Solved: Expected outage on F-A Metrocluster during network migration

sta · ‎2015-09-10

Hi all,

We have 2 x FAS3140 with Data ONTAP 7.3, on 2 distinct sites, in fabric-attached metrocluster mode.

Each node uses 4 network interfaces for data delivery, joined into LACP VIF.

The only used protocol is NFS. It delivers NFS datastores to vmWare ESX and NFS volumes to some Linux servers.

We need to upgrade Ethernet switches to which these filers are connected.

I consider 2 migration pathways:

1- Perform a takeover / giveback, changing connectivity on the offline node

2- Without takeover, unplug one single network cable from the old switch and plug it to the new switch. Then, reiterate the operation 3 times.

My questions:

-In case of takeover, what about the duration of the expected outage : I am afraid that the migration of the VIF from the failed node could take up to 180 seconds and if it is the case, I will have an issue with vmWare datastores. And, also, with Linux physical servers, that cannot support such a long NFS timeout.

-If the network cables are unplugged, then replugged, somehow, the link aggregate will be dispatched accross different switches (distinct vendors). I am not sure that LACP across different switches is supported.

Do you have any suggestion to perform the migration in non-disruptive way ? Or any return of experience about outage duration ?

sta · ‎2015-09-15

Actually, the affirmation about transparency is totally false:

-Netapp KB recognizes that a takeover cuts all CIFS connections

-Netapp support recongnizes that 45-seconds unavailability is usually noticed.

We have justed experienced a forced takeover. After solving the problem, we made a giveback. The timings are the following:

-Duration of the giveback : 53 seconds

-Duration of the unavailability of network interfaces : 88 seconds.

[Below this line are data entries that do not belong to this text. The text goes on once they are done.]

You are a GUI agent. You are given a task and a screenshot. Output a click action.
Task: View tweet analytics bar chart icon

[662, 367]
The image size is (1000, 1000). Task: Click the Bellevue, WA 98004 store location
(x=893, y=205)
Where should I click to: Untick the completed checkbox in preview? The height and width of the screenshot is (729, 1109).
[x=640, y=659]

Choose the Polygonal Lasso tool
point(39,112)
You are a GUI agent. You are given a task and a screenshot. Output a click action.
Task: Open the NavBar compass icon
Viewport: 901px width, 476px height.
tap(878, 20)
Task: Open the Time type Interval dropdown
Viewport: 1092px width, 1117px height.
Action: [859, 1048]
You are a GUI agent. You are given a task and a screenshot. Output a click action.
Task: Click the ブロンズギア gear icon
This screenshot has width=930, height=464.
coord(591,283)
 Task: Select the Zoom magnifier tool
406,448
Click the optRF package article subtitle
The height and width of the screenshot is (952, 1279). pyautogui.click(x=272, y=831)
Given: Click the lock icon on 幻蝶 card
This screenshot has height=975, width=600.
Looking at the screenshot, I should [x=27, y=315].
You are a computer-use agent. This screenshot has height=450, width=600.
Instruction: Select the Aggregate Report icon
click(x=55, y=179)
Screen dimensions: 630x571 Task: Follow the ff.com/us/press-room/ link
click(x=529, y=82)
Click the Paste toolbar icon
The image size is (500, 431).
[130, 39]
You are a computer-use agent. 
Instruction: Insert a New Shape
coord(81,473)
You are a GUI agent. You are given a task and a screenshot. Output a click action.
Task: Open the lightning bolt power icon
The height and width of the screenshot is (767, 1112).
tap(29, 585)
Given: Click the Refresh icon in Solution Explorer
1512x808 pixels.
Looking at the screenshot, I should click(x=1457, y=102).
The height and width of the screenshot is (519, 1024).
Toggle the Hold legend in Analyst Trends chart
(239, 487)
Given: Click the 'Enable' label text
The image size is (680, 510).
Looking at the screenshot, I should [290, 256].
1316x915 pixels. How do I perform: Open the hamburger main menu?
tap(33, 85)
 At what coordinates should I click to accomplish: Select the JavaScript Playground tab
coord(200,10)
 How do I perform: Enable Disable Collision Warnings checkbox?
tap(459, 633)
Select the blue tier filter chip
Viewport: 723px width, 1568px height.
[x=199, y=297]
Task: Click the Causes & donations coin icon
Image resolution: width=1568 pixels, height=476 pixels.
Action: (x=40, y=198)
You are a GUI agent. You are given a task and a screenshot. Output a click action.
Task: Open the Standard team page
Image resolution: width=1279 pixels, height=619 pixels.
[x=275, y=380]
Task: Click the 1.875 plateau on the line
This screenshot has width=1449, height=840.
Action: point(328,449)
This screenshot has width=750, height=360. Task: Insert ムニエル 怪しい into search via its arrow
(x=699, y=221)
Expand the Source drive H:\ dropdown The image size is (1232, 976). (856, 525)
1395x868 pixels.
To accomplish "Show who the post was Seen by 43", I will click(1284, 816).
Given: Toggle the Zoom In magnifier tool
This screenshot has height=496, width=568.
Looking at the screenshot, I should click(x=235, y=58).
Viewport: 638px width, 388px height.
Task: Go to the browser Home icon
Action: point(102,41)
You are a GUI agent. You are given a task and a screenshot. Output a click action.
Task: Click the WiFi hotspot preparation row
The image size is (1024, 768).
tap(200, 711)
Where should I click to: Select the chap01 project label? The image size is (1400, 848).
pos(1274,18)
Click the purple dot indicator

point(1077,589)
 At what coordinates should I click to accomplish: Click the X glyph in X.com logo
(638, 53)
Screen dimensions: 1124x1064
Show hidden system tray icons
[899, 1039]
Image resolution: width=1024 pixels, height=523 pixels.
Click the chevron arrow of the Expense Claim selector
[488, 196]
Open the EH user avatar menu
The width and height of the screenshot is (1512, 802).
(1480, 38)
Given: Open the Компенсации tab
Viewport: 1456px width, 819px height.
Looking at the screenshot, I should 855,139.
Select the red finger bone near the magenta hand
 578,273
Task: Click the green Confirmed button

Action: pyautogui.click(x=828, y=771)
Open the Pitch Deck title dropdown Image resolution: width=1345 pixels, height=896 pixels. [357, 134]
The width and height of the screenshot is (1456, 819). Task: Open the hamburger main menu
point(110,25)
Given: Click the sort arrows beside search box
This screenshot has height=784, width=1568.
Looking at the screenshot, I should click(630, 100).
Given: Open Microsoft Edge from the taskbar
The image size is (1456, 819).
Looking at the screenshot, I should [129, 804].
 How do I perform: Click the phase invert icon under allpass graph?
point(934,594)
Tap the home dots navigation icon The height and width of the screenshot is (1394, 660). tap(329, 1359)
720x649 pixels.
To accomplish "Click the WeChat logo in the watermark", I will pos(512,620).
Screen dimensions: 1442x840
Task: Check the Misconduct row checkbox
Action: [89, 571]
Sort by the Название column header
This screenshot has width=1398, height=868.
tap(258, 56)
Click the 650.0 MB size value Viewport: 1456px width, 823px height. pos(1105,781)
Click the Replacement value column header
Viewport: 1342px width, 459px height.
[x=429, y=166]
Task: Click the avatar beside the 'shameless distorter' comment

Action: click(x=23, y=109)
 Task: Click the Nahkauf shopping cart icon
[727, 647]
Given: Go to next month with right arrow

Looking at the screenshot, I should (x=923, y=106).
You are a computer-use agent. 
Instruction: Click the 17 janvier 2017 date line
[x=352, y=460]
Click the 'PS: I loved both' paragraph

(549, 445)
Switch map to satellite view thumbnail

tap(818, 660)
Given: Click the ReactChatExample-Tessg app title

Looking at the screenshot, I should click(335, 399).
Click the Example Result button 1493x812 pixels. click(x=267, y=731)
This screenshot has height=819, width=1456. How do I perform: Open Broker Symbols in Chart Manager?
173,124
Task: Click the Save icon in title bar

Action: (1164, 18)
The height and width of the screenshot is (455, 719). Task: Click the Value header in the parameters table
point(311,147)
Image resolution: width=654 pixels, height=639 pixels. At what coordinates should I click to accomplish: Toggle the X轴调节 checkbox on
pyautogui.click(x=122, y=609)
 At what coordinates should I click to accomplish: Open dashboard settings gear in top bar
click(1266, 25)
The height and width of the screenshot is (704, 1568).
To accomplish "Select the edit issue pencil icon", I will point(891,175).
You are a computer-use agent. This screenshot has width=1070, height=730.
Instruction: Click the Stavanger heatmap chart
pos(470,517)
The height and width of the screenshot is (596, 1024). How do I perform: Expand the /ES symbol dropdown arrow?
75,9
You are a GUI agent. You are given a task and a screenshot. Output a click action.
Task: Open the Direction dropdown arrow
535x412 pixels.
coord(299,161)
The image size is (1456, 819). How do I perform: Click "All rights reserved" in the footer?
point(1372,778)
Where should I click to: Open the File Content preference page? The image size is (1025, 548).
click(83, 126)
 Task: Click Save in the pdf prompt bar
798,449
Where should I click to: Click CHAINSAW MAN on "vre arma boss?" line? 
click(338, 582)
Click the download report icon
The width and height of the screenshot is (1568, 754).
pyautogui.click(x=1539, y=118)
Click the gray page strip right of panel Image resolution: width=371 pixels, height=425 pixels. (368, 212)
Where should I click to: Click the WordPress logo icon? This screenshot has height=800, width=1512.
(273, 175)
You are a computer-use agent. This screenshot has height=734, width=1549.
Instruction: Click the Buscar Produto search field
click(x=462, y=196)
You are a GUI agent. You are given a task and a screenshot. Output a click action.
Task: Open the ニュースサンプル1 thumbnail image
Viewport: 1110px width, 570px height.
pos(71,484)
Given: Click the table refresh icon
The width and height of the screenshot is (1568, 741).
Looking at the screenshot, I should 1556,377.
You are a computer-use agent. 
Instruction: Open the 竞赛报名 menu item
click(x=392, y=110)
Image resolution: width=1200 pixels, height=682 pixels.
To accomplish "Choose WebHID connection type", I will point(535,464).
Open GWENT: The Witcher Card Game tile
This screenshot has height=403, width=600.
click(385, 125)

View solution in original post

aborzenkov · ‎2015-09-10

Normally LACP across switches of different vendors is not possible, so takeover/giveback is the only way. It should be transparent if everything is configured correctly. But please note that there is always possibility of misconfiguration when you perform giveback to new switches, so you should really plan maintenance window for such activity.

sta · ‎2015-09-11

I am just uncertain about the "45 seconds grace period" for NFS occurring during takeover, that could climb up to 120 seconds, according to several KBs. In this case, all the VMs will be freezed, since the ESX will consider the datastore as offline.

Finally, it seems to be less academic, but also less risky to (disable network interfaces on the switch + unplug network cables from the old switch) and then (replug cables to the new switch + enable interfaces).

Anyway, a maintenance window is scheduled. I'll try to keep you updated about the results, if interested.

aborzenkov · ‎2015-09-11

NetApp redundancy is based on the assumption that takeover/giveback are transparent. If you have reasons to believe they are not, you have much larger problem and need to address it - it implies that one controller failure cannot be handled properly.

sta · ‎2015-09-15

Actually, the affirmation about transparency is totally false:

-Netapp KB recognizes that a takeover cuts all CIFS connections

-Netapp support recongnizes that 45-seconds unavailability is usually noticed.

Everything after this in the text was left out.